Canada Border Services Agency intercepted the objects in January 2024 as they were being transported from Istanbul to Vancouver. Referred to the Department of Canadian Heritage, the matter eventually reached the Federal Court of Canada which ruled in September 2025 that the items fell within the scope of Turkey’s legislation around protecting cultural assets. Some of the manuscript pages had been removed from their original bindings, and others had been altered with illustrations in earlier attempts to increase their commercial value. The Canadian court’s ruling, which cited frameworks including the UNESCO 1970 Convention on the illicit trade of cultural property, is being watched closely as a potential model for future cross-border restitution claims.
This return is part of a much larger effort from Turkey to recover looted objects from rich archeological sites sitting at the crossroads of the Balkans, the Middle East, North Africa, and the Western world. The country acts as a geographic bridge through which illicit goods have long traveled. Within its borders are hundreds of under-guarded historical sites from which looters can easily take small objects like coins or figurines. Conflicts in neighboring countries have further loosened the flow of black market goods through the region.
Nowhere has that traffic been more visible than in the theft and trade of bronze sculptures from a monumental shrine to Roman emperors in the ancient south-central city of Bubon.
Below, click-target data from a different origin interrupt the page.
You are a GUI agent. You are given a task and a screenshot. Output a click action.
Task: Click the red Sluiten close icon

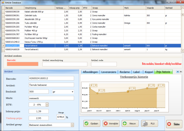169,124
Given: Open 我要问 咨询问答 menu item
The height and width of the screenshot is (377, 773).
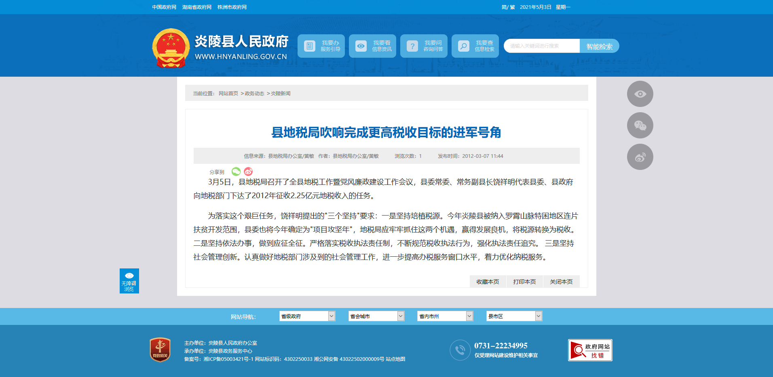Looking at the screenshot, I should pos(424,46).
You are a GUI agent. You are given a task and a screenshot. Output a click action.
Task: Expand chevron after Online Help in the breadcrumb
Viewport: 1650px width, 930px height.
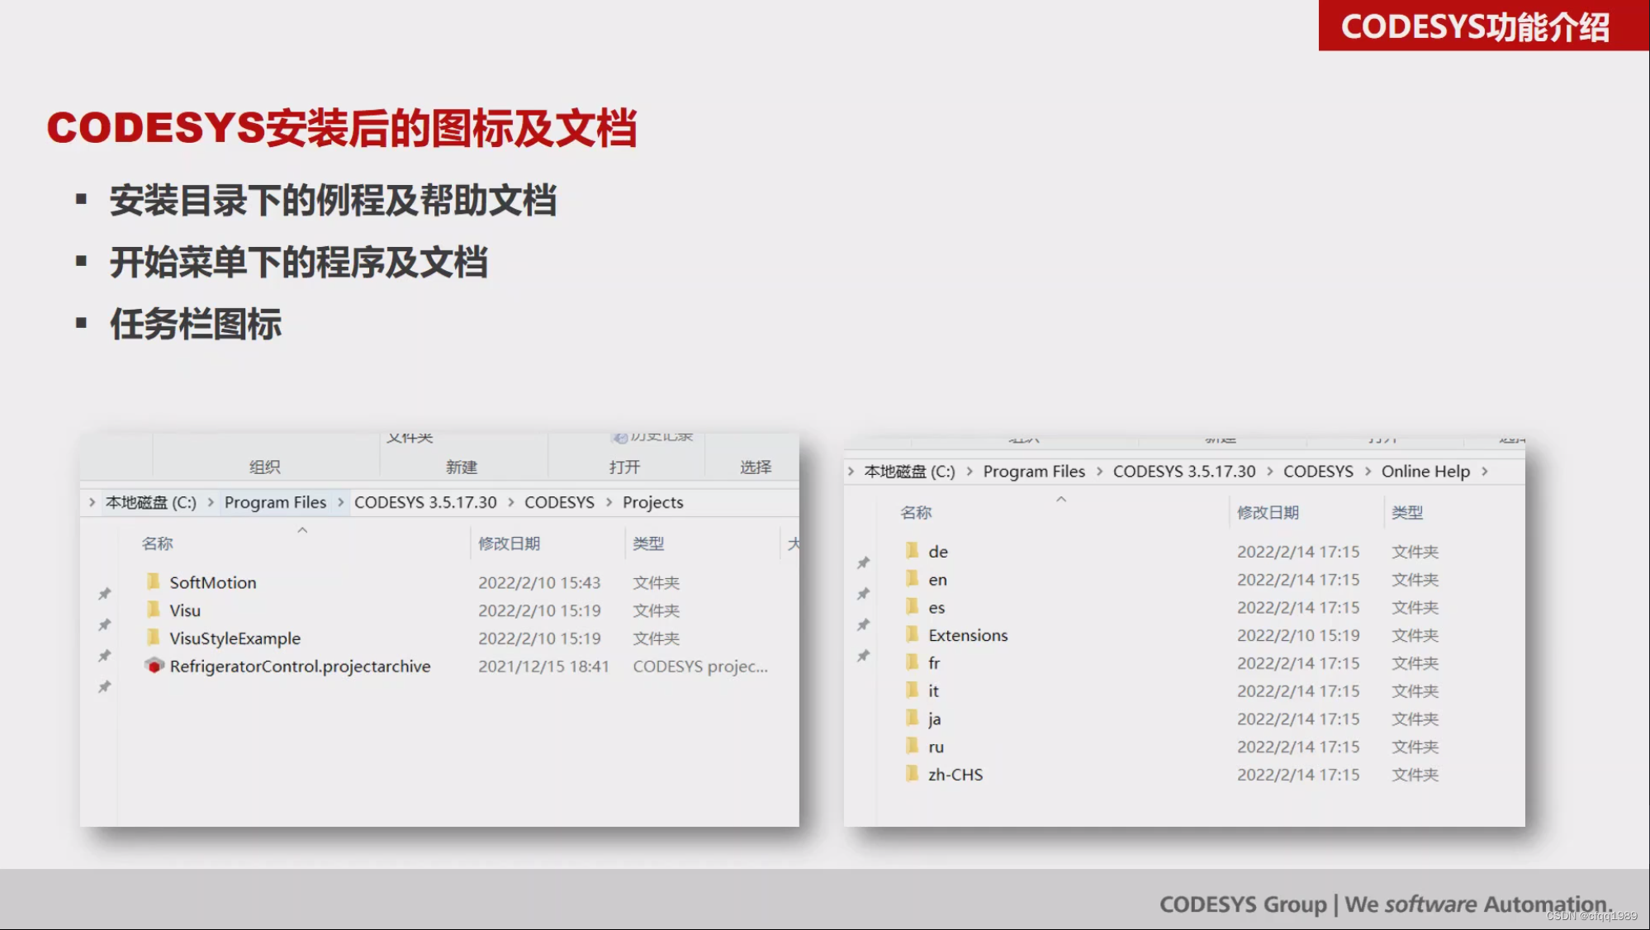pos(1485,472)

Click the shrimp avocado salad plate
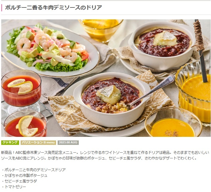pyautogui.click(x=50, y=50)
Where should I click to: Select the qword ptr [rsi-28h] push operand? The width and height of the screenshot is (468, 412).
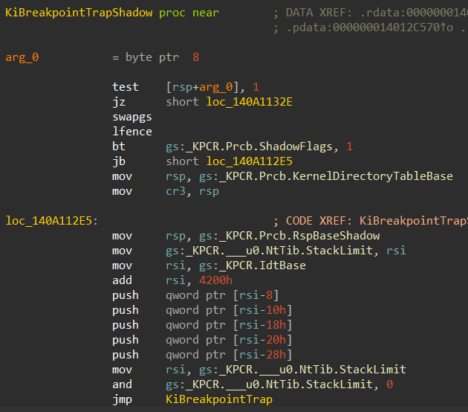229,355
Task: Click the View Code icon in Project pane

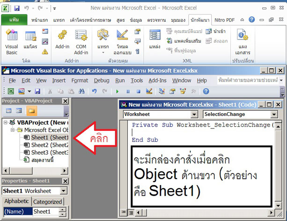Action: 8,111
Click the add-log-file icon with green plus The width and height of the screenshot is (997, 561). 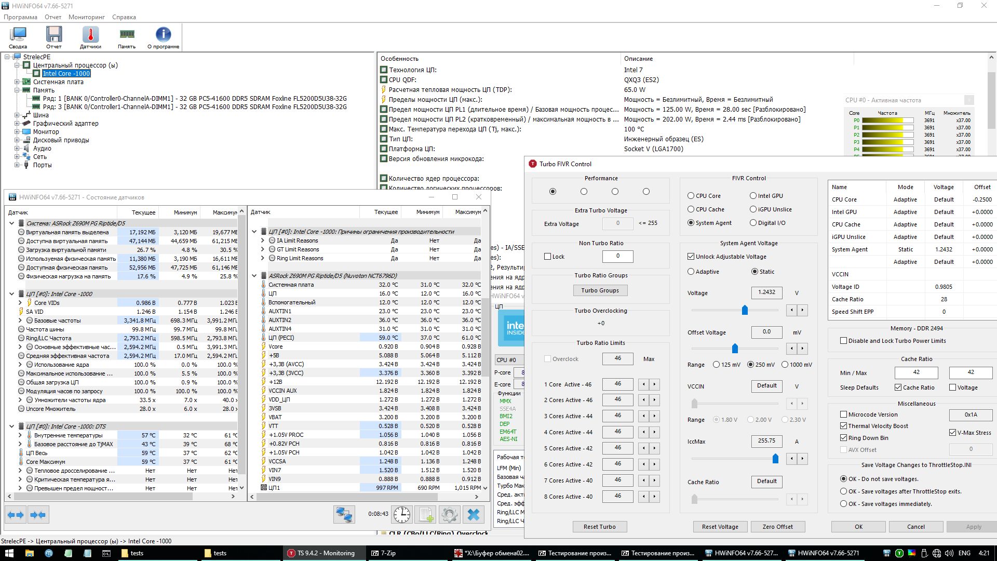[x=426, y=514]
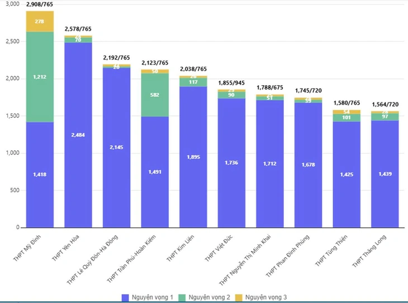Select Trần Phú-Hoàn Kiếm blue segment 1,491
408x303 pixels.
(155, 172)
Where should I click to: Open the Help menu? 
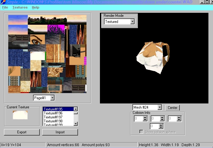[35, 7]
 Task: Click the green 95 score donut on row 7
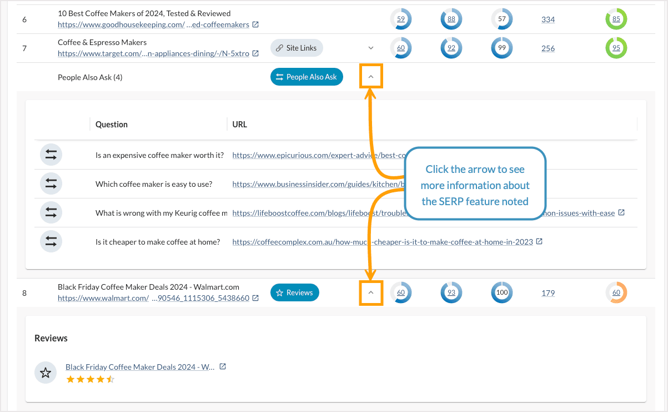pos(616,48)
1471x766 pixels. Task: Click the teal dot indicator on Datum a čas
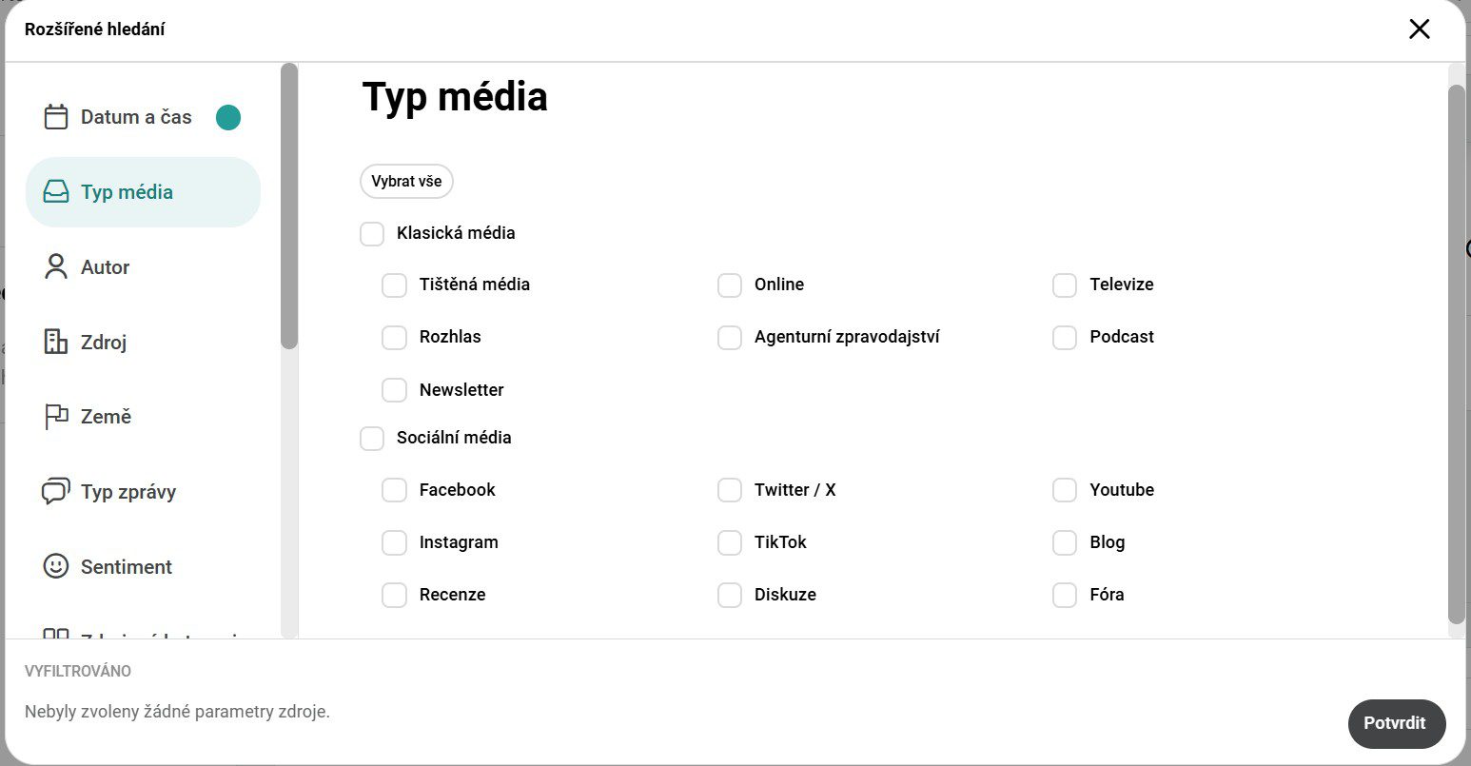pos(228,117)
Since the 1960s, looters have been excavating and selling artifacts to coastal smugglers who move them to Switzerland and the United Kingdom before selling the objects to American or European buyers. Dealers have been known to funnel the bronzes into museum exhibitions and academic publications to launder them with new provenance histories. Institutions such as the Metropolitan Museum of Art, the Getty Museum, the Cleveland Museum of Art, and Boston’s Museum of Fine Arts have all been implicated in recovering works linked to Bubon.